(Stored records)

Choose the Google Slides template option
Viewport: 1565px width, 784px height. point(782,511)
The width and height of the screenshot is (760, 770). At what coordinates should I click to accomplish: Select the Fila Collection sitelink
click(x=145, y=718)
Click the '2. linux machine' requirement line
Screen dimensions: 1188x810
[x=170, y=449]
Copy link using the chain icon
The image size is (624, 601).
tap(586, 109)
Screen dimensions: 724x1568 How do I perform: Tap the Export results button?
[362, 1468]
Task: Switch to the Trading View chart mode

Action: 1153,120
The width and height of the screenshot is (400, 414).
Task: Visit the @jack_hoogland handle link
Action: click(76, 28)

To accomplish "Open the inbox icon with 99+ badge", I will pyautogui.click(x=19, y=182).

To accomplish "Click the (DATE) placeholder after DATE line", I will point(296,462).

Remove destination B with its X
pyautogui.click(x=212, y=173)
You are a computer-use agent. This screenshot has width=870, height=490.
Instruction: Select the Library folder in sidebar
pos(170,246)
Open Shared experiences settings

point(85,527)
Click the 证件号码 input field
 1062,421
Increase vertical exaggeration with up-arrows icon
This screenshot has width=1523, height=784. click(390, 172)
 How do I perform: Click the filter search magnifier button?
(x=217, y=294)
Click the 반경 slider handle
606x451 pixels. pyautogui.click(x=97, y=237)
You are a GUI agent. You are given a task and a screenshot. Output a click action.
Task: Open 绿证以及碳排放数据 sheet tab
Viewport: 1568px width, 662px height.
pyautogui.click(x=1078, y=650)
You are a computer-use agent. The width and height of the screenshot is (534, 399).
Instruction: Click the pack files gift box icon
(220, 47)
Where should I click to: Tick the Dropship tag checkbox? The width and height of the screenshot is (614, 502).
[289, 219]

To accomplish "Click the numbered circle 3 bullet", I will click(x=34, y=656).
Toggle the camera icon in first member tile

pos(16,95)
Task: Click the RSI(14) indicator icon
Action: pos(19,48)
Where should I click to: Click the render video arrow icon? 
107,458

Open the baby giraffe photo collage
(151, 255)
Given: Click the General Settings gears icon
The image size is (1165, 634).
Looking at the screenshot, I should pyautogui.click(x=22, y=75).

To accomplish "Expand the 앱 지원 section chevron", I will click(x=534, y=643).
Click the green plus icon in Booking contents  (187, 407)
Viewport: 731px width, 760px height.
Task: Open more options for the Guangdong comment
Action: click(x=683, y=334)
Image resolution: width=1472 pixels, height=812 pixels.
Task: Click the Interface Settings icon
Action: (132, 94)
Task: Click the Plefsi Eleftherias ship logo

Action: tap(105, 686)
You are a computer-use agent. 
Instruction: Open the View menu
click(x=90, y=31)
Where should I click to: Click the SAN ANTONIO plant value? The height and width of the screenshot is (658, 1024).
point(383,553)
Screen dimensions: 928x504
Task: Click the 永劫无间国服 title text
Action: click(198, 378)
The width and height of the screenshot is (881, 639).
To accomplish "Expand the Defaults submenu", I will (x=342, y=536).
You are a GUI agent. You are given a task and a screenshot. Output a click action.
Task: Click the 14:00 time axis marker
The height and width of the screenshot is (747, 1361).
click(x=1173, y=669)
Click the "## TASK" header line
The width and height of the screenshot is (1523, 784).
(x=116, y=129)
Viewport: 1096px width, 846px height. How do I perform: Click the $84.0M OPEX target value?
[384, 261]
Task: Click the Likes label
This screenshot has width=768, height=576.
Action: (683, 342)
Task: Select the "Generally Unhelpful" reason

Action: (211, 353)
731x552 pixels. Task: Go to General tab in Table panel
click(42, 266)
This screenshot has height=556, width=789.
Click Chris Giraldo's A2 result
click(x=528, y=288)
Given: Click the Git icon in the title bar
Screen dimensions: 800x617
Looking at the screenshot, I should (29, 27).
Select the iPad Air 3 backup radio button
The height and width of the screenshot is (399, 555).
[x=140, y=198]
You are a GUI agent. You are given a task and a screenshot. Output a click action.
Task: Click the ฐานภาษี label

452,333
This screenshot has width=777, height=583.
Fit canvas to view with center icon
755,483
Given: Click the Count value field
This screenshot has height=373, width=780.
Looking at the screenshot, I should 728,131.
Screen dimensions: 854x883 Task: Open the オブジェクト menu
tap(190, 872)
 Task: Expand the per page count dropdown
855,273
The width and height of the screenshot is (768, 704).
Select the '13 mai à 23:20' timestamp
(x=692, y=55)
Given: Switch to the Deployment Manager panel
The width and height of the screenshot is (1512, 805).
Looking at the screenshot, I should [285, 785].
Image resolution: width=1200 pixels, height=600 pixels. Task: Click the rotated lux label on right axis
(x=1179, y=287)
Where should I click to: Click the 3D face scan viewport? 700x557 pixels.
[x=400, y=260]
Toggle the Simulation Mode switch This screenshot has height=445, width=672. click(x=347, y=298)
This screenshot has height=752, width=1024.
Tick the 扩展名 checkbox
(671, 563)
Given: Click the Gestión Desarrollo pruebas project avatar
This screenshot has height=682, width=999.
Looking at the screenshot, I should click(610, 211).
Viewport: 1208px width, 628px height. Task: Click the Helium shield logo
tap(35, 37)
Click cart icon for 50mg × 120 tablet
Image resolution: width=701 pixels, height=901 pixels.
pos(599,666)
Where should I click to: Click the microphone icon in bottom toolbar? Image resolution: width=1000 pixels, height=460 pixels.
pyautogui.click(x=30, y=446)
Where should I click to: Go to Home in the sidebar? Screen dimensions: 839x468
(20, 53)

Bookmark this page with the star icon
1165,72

DIRECTIONS FOR THIS TASK:
Each record must be copied out exactly and in full.

EXPECTED ANSWER:
Choose the Google Slides template option
Viewport: 1565px width, 784px height. point(782,511)
The width and height of the screenshot is (760, 770). At what coordinates should I click to accomplish: Select the Fila Collection sitelink
click(x=145, y=718)
Click the '2. linux machine' requirement line
Screen dimensions: 1188x810
[x=170, y=449]
Copy link using the chain icon
The image size is (624, 601).
tap(586, 109)
Screen dimensions: 724x1568 How do I perform: Tap the Export results button?
[362, 1468]
Task: Switch to the Trading View chart mode

Action: 1153,120
The width and height of the screenshot is (400, 414).
Task: Visit the @jack_hoogland handle link
Action: click(76, 28)

To accomplish "Open the inbox icon with 99+ badge", I will pyautogui.click(x=19, y=182).

To accomplish "Click the (DATE) placeholder after DATE line", I will point(296,462).

Remove destination B with its X
pyautogui.click(x=212, y=173)
You are a computer-use agent. This screenshot has width=870, height=490.
Instruction: Select the Library folder in sidebar
pos(170,246)
Open Shared experiences settings

point(85,527)
Click the 证件号码 input field
 1062,421
Increase vertical exaggeration with up-arrows icon
This screenshot has width=1523, height=784. click(390, 172)
 How do I perform: Click the filter search magnifier button?
(x=217, y=294)
Click the 반경 slider handle
606x451 pixels. pyautogui.click(x=97, y=237)
You are a GUI agent. You are given a task and a screenshot. Output a click action.
Task: Open 绿证以及碳排放数据 sheet tab
Viewport: 1568px width, 662px height.
pyautogui.click(x=1078, y=650)
You are a computer-use agent. The width and height of the screenshot is (534, 399).
Instruction: Click the pack files gift box icon
(220, 47)
Where should I click to: Tick the Dropship tag checkbox? The width and height of the screenshot is (614, 502).
[289, 219]

To accomplish "Click the numbered circle 3 bullet", I will click(x=34, y=656).
Toggle the camera icon in first member tile

pos(16,95)
Task: Click the RSI(14) indicator icon
Action: pos(19,48)
Where should I click to: Click the render video arrow icon? 
107,458

Open the baby giraffe photo collage
(151, 255)
Given: Click the General Settings gears icon
The image size is (1165, 634).
Looking at the screenshot, I should pyautogui.click(x=22, y=75).

To accomplish "Expand the 앱 지원 section chevron", I will click(x=534, y=643).
Click the green plus icon in Booking contents  (187, 407)
Viewport: 731px width, 760px height.
Task: Open more options for the Guangdong comment
Action: click(x=683, y=334)
Image resolution: width=1472 pixels, height=812 pixels.
Task: Click the Interface Settings icon
Action: (132, 94)
Task: Click the Plefsi Eleftherias ship logo

Action: tap(105, 686)
You are a computer-use agent. 
Instruction: Open the View menu
click(x=90, y=31)
Where should I click to: Click the SAN ANTONIO plant value? The height and width of the screenshot is (658, 1024).
point(383,553)
Screen dimensions: 928x504
Task: Click the 永劫无间国服 title text
Action: click(198, 378)
The width and height of the screenshot is (881, 639).
To accomplish "Expand the Defaults submenu", I will (x=342, y=536).
You are a GUI agent. You are given a task and a screenshot. Output a click action.
Task: Click the 14:00 time axis marker
The height and width of the screenshot is (747, 1361).
click(x=1173, y=669)
Click the "## TASK" header line
The width and height of the screenshot is (1523, 784).
(x=116, y=129)
Viewport: 1096px width, 846px height. How do I perform: Click the $84.0M OPEX target value?
[384, 261]
Task: Click the Likes label
This screenshot has width=768, height=576.
Action: (683, 342)
Task: Select the "Generally Unhelpful" reason

Action: (211, 353)
731x552 pixels. Task: Go to General tab in Table panel
click(42, 266)
This screenshot has height=556, width=789.
Click Chris Giraldo's A2 result
click(x=528, y=288)
Given: Click the Git icon in the title bar
Screen dimensions: 800x617
Looking at the screenshot, I should (29, 27).
Select the iPad Air 3 backup radio button
The height and width of the screenshot is (399, 555).
[x=140, y=198]
You are a GUI agent. You are given a task and a screenshot. Output a click action.
Task: Click the ฐานภาษี label

452,333
This screenshot has width=777, height=583.
Fit canvas to view with center icon
755,483
Given: Click the Count value field
This screenshot has height=373, width=780.
Looking at the screenshot, I should 728,131.
Screen dimensions: 854x883 Task: Open the オブジェクト menu
tap(190, 872)
 Task: Expand the per page count dropdown
855,273
The width and height of the screenshot is (768, 704).
Select the '13 mai à 23:20' timestamp
(x=692, y=55)
Given: Switch to the Deployment Manager panel
The width and height of the screenshot is (1512, 805).
Looking at the screenshot, I should [285, 785].
Image resolution: width=1200 pixels, height=600 pixels. Task: Click the rotated lux label on right axis
(x=1179, y=287)
Where should I click to: Click the 3D face scan viewport? 700x557 pixels.
[x=400, y=260]
Toggle the Simulation Mode switch This screenshot has height=445, width=672. click(x=347, y=298)
This screenshot has height=752, width=1024.
Tick the 扩展名 checkbox
(671, 563)
Given: Click the Gestión Desarrollo pruebas project avatar
This screenshot has height=682, width=999.
Looking at the screenshot, I should click(610, 211).
Viewport: 1208px width, 628px height. Task: Click the Helium shield logo
tap(35, 37)
Click cart icon for 50mg × 120 tablet
Image resolution: width=701 pixels, height=901 pixels.
pos(599,666)
Where should I click to: Click the microphone icon in bottom toolbar? Image resolution: width=1000 pixels, height=460 pixels.
pyautogui.click(x=30, y=446)
Where should I click to: Go to Home in the sidebar? Screen dimensions: 839x468
(20, 53)

Bookmark this page with the star icon
1165,72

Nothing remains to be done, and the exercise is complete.